Clays produced by weathering are eventually eroded, transported, and deposited as sediments. Most clays are transported in suspension. The brown, muddy waters of rivers are a reflection of the clays being carried in suspension. Clays are deposited and accumulate in quiet water environments, where the energy is low enough to allow the clays to settle out of suspension. Several processes enhance the deposition of clays. When fresh river water mixes with salty ocean water, the negative charges on clay surfaces are neutralized, causing them to flocculate (clump together). Clay floccules—or aggregates of clay-sized particles that behave like larger silt- or sand-sized grains—rapidly settle out of suspension. Biodeposition is a process whereby organisms ingest clays with their food; the resultant fecal pellets settle to the bottom as sand-sized particles.

Types of Clay Minerals

There are two types of clays in sedimentary rocks: detrital and authigenic. Minerals that are transported and deposited as sediments are called detrital. Authigenic minerals form within the rocks during diagenesis, a process whereby sediments buried within the earth’s crust undergo compaction and cementation into sedimentary rocks. Water expelled from the sediments during this process may react with other minerals in the sediment to form clay minerals. Kaolinite, chlorite, illite, and smectite formed by diagenesis have been observed in sandstones. Diagenesis may also result in one clay mineral being converted into another clay mineral. One reaction that commonly occurs is the alteration of smectite to form illite as a result of an increase in temperature. This reaction is important to petroleum geologists because intermediate mixed-layered illite/smectite clays form at different temperatures. The clay mineralogy of shale can be used to determine the maximum burial temperature of a rock and, in turn, help to predict the chemistry of any petroleum encountered.

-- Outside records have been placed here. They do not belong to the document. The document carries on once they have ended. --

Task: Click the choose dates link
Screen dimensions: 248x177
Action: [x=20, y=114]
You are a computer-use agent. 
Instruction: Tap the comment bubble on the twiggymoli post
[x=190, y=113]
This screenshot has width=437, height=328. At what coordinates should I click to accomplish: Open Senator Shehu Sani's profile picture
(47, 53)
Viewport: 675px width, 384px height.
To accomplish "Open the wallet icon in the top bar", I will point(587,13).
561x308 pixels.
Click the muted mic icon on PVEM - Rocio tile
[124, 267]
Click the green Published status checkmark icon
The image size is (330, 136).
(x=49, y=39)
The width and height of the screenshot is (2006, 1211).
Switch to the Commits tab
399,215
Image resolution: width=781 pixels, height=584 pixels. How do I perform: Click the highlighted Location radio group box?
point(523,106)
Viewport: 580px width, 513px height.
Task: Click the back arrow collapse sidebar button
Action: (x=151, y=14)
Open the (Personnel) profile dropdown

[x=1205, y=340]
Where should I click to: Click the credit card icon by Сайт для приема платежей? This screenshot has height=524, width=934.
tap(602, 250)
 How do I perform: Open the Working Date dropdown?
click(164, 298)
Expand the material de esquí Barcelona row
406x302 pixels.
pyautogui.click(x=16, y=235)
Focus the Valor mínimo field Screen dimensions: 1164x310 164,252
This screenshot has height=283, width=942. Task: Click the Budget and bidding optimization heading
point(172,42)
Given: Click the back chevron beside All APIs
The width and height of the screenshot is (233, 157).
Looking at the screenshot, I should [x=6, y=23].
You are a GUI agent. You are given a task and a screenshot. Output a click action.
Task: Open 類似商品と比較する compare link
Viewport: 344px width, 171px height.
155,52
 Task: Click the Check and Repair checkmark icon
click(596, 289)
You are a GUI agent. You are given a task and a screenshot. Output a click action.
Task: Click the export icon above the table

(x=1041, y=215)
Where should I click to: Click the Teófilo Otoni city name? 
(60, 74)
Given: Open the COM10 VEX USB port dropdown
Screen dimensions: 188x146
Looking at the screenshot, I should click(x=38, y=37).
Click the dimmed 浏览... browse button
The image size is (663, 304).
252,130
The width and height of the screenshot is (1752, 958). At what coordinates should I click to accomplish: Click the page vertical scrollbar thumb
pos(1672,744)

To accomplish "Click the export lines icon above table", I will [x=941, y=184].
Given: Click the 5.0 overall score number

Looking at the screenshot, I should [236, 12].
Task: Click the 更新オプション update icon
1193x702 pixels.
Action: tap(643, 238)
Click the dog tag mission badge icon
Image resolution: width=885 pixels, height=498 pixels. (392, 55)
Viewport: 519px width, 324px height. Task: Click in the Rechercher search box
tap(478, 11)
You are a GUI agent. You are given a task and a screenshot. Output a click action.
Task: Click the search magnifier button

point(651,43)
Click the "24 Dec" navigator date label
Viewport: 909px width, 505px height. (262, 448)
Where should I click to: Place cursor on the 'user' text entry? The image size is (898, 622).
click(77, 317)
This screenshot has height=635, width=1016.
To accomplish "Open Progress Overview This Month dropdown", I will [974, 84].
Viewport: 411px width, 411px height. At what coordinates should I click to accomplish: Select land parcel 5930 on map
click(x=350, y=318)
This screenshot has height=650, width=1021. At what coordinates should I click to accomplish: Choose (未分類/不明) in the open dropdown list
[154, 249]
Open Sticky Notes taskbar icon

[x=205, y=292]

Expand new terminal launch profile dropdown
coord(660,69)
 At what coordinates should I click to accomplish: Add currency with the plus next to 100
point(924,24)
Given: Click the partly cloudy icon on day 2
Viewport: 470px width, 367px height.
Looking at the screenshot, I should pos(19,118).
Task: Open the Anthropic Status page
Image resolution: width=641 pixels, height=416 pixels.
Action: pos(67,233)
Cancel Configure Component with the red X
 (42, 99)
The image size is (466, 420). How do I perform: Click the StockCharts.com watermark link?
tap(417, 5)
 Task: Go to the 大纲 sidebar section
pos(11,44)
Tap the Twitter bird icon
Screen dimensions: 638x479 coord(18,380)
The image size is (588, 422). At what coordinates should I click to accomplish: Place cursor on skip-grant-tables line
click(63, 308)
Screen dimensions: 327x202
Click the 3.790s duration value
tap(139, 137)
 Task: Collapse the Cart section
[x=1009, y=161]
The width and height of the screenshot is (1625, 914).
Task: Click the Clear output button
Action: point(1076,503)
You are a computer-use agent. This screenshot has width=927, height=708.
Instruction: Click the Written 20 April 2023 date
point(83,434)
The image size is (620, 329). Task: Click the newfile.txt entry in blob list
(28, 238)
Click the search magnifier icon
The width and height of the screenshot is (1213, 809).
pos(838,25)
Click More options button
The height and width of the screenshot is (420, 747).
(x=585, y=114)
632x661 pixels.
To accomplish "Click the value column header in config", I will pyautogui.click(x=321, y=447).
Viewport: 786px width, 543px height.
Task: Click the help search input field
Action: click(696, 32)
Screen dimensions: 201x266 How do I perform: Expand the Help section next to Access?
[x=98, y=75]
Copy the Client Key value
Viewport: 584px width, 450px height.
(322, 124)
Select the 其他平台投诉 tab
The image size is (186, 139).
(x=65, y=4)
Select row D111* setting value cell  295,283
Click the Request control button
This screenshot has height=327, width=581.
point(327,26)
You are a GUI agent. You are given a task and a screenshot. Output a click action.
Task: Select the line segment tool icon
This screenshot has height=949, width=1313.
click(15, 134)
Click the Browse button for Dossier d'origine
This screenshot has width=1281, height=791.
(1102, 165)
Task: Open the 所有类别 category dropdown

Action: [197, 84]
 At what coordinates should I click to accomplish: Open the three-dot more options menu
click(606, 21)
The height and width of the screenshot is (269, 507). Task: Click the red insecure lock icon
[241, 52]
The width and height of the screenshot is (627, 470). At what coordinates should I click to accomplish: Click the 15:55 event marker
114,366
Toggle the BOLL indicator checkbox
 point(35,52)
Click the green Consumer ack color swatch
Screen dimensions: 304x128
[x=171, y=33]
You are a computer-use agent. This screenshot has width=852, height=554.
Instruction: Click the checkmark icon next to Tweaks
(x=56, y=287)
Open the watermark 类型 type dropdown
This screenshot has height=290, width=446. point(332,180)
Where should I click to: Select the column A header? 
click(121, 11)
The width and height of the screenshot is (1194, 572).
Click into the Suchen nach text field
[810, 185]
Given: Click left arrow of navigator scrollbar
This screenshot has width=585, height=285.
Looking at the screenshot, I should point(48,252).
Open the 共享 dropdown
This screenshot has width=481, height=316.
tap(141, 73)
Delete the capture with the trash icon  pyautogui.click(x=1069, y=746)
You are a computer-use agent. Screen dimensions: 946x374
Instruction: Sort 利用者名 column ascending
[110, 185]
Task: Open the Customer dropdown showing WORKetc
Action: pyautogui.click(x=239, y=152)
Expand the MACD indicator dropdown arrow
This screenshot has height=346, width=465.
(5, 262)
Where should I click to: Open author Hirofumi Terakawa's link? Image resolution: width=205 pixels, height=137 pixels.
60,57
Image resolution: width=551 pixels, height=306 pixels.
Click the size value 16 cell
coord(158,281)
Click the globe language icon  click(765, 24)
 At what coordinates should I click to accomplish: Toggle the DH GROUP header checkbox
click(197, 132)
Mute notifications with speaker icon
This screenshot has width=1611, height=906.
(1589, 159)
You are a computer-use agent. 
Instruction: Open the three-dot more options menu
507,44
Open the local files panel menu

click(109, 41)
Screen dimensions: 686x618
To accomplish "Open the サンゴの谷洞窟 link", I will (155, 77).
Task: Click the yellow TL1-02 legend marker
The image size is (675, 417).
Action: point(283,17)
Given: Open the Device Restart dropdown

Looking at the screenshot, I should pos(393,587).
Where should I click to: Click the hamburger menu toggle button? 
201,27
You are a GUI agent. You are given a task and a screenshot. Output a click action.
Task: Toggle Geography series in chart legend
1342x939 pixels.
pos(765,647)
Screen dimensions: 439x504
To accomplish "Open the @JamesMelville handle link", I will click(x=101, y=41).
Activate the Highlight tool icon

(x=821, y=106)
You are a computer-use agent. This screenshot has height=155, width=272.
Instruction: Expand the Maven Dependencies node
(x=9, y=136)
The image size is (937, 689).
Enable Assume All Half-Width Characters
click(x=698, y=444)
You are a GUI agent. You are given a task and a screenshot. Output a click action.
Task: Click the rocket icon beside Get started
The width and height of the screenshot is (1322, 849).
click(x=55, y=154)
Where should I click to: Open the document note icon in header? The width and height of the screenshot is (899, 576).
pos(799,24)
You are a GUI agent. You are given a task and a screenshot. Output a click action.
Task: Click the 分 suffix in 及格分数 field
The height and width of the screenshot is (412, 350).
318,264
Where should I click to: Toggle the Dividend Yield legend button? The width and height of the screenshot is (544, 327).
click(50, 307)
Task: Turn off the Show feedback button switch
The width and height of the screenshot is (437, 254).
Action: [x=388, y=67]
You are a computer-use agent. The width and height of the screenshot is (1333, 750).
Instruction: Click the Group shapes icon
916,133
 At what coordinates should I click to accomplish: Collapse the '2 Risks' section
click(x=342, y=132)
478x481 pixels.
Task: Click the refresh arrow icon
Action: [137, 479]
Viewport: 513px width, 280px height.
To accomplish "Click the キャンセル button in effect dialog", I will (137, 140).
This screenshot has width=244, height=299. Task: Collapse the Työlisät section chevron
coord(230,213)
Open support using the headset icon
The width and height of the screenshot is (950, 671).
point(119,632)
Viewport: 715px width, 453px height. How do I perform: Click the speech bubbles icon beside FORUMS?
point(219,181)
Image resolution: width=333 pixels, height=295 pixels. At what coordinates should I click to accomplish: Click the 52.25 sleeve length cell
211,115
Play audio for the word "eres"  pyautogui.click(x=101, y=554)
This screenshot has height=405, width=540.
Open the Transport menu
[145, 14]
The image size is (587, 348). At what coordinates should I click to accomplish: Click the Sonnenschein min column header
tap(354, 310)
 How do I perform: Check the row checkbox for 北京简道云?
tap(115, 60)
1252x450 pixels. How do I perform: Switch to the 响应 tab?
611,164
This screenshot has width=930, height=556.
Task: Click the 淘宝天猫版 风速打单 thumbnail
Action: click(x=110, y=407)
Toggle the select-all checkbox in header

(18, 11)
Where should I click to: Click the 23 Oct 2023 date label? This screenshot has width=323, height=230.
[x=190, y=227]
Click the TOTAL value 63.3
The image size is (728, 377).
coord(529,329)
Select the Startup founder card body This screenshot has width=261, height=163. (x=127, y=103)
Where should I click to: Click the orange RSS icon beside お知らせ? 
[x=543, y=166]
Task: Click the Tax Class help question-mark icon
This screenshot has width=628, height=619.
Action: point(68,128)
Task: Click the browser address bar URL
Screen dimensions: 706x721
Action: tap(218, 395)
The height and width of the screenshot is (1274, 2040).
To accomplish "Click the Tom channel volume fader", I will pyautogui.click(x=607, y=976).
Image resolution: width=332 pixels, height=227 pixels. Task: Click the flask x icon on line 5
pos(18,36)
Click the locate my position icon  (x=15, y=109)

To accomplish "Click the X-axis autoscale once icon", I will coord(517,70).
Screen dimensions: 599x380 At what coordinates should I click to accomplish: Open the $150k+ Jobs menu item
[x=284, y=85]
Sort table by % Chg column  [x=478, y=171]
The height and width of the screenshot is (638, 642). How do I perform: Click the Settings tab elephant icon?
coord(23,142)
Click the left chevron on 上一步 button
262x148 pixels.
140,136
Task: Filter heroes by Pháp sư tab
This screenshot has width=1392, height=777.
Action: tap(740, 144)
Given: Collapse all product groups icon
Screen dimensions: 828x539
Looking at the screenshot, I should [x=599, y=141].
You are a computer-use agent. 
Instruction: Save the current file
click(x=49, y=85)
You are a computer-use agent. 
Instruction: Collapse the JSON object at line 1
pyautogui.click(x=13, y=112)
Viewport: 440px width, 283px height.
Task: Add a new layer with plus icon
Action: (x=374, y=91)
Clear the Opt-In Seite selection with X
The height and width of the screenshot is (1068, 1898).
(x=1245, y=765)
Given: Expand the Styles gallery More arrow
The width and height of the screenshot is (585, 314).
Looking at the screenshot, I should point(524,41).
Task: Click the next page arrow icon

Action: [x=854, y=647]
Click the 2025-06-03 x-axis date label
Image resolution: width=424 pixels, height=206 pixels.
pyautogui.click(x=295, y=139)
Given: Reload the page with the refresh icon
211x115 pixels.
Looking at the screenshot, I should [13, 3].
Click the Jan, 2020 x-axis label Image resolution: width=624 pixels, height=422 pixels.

Clay minerals may also form in metamorphic rocks as the result of hydrothermal alteration. Hydrothermal fluids are hot, chemically active fluids that accompany igneous intrusions. In addition to forming clay minerals as they pass through a host rock, hydrothermal fluids are responsible for producing important ore deposits such as copper ores. Economic geologists may use the distribution of hydrothermal clay minerals to locate valuable ore deposits.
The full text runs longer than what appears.